第103頁
“師尊,這城鎮不算大,南邊不遠處就有客棧。”
……
自然而然的應下了解決後事的使命,被關懷一句,就看羅槿帶著人跳了下去。擎蒼只是嘆了口氣,盡責的架起佩劍,負責斷後的將法器收回。
……
夜沉得很快,轉眼就漆黑一片,襯得小城燈火更加明亮。
飛行法器借著夜色停留在空中,並無人發現兩人的修士身份。沒耽擱太久,擎蒼立刻趕到羅槿去往的那家客棧,後者似乎剛被分配好房間。
鮮少下山出城,平日裡也理所當然接受弟子服務的羅槿,很難得親自跟店家打交道,所以才耽誤了些時間。
跟著店小二、和師尊后頭走上樓,擎蒼剛要接過靠在羅槿身上的人,便被自家師尊眼神拒絕了。
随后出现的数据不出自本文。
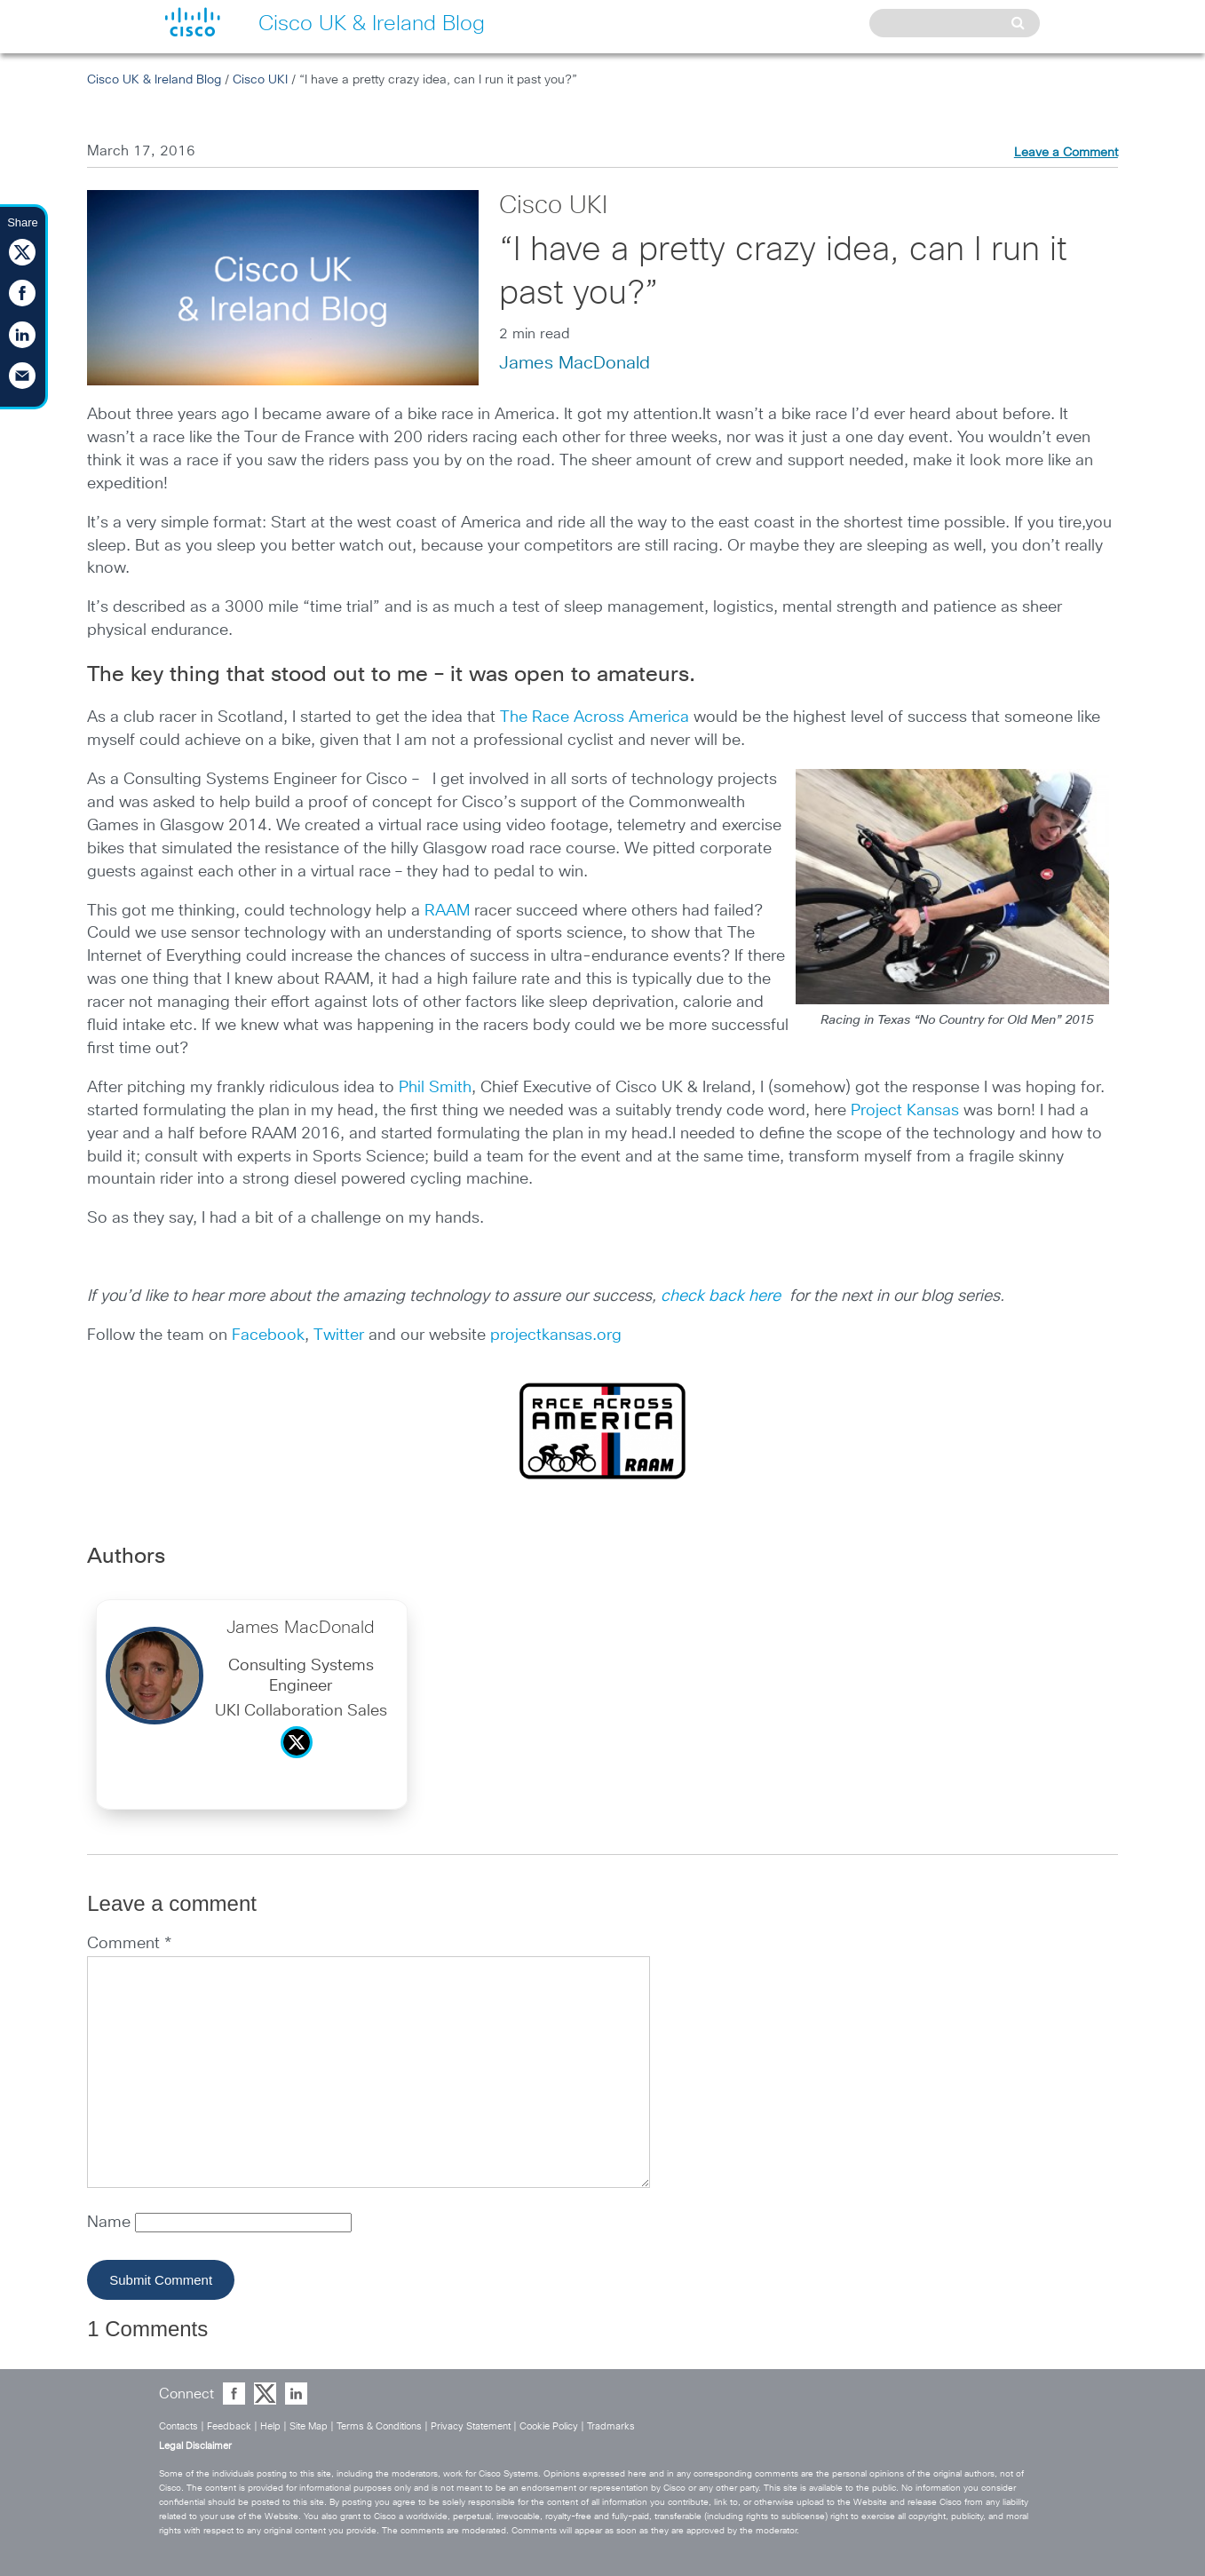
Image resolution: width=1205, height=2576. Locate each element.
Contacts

“他就放在我房裡吧,你早些休息,明天就趕路。沒有法器可用,會辛苦不少。”
“可是師尊,這、這種事……怎麼能勞煩師尊呢?”十分意外的追問,曾經有羅槿陪同出行任務,他都是在一旁不插手,怎麼這次不一樣了。
看出了擎蒼的疑惑,羅槿大概解釋道:“這次是掌門交由我的任務,不確定因素太多了,去休息吧。”
“……是。”
難得的不予違抗的命令語氣,擎蒼微微頷首後,就聽命轉身、隨著客棧夥計轉向了走廊另一側的房間。
被告知、強調過多次要寸步不離,羅槿當然不會輕易與青年分開。
輕嘆一聲,看著昏迷不醒的青年,羅槿在擎蒼進入另外房間後也開了木門。
跨入房間,將懷中人直接擱置在床上,拽過旁邊的被子蓋在他身上。兩人衣服的血跡已經在離開法器前清理過了,所以沒被店中夥計發現異常。
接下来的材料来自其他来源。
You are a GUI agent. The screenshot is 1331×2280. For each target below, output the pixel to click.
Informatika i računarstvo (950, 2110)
又一次自他腕脈探入一道和緩靈氣,幫助青年梳理又一次凌亂的內息。
昏迷中的人好像難受極了,卻還緊緊捉住自己的袖口不放。轉換了時間地點後,青年對自己沒有了最初明顯的排斥和拒絕,甚至順從的隨自己擺弄、安置。
對於羅槿來說,能被僅僅認識半天的人如此放心交託、感覺很奇怪,但對那半昏半醒的青年來說,對唯一一個於自己沒有惡意的人放下防備並沒有多難。
再次確認青年身體無大礙後,將棉被向上拉了拉,在一瞬間瞥見白色的弟子服上又多了一道血痕。
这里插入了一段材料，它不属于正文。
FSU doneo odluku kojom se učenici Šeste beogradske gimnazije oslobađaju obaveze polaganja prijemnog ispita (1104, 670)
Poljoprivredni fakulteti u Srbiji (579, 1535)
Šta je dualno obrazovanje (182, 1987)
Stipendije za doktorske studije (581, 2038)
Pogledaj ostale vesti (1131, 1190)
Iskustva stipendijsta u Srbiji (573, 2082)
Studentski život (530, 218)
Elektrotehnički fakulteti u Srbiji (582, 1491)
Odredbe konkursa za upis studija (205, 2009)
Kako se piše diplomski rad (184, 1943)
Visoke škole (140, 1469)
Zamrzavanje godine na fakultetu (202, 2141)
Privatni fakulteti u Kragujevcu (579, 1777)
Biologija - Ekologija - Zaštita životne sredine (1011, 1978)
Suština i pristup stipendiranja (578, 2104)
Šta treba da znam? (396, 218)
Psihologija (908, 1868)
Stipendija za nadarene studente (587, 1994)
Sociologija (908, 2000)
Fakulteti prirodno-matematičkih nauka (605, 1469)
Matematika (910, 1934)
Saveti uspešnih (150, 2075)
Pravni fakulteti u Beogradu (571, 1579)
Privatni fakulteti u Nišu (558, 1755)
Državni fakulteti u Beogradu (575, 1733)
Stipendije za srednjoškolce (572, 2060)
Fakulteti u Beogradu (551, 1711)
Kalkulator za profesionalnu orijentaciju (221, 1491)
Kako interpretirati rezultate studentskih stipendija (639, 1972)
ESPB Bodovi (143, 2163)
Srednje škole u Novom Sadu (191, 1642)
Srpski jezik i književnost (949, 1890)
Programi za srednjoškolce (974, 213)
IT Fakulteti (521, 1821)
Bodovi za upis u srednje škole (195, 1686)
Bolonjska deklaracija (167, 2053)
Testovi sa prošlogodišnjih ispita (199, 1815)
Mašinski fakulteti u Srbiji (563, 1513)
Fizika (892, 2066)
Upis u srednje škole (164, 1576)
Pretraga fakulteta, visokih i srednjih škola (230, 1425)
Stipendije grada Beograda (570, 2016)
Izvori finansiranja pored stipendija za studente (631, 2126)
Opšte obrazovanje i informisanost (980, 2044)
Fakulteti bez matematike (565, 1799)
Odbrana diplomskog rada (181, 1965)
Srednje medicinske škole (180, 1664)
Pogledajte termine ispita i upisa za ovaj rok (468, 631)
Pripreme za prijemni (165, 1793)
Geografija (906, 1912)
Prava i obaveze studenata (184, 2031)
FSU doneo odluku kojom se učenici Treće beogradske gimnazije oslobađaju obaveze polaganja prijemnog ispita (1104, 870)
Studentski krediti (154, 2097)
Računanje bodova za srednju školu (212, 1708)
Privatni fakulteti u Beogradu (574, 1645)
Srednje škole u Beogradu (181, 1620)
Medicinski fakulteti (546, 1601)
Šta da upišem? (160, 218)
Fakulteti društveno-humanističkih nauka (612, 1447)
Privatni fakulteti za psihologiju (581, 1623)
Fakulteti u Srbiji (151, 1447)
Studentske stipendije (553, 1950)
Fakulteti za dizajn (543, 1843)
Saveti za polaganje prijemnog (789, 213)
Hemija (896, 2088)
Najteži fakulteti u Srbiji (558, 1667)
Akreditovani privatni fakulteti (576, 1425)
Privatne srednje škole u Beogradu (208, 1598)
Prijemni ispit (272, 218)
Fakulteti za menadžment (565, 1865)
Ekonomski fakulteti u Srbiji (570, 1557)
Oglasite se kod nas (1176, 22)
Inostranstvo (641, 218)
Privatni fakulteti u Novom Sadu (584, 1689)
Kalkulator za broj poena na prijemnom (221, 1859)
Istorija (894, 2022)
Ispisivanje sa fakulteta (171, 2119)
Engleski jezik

——明明血都是從嘴裡吐出來的,身上的傷口早就抹了傷藥,怎麼還會有流血的傷口?
向前伸手去解開他的衣服,又在觸碰到之前猶豫了片刻,不自覺想起了杜若。
明明是正常的觸碰和檢查,也忍不住因聯想到醋勁格外大的某個人停頓了動作。
相處了太久太久,某些寵慣已經變成了習慣,之前世界的愛人無一不介意自己與旁人有過分親密的接觸,雖然覺得有些可笑,也都在那人半‘哄騙’半‘撒潑’下妥協了,延續到現在,在執行公事時竟也開始了猶豫。
晃掉腦海散亂的想法,羅槿暫時甩掉某人憋屈咒怨的一張臉,伸手慡快直接的解開了青年的衣服。
意外發現,是午後被商子陸用靈氣留下的鞭痕又一次滲出血來,這一結果讓羅槿十分不解。
就算商子陸用了些力氣,傷口不易長好,可為了不耽誤出行,早在門派時就用了最好的傷藥給青年,小半天過去,這樣的傷痕就算做不到無痕如前也應該結痂才對,期間沒做什麼劇烈活動,怎麼都不至於又一次撕裂、還誇張的滲出血來?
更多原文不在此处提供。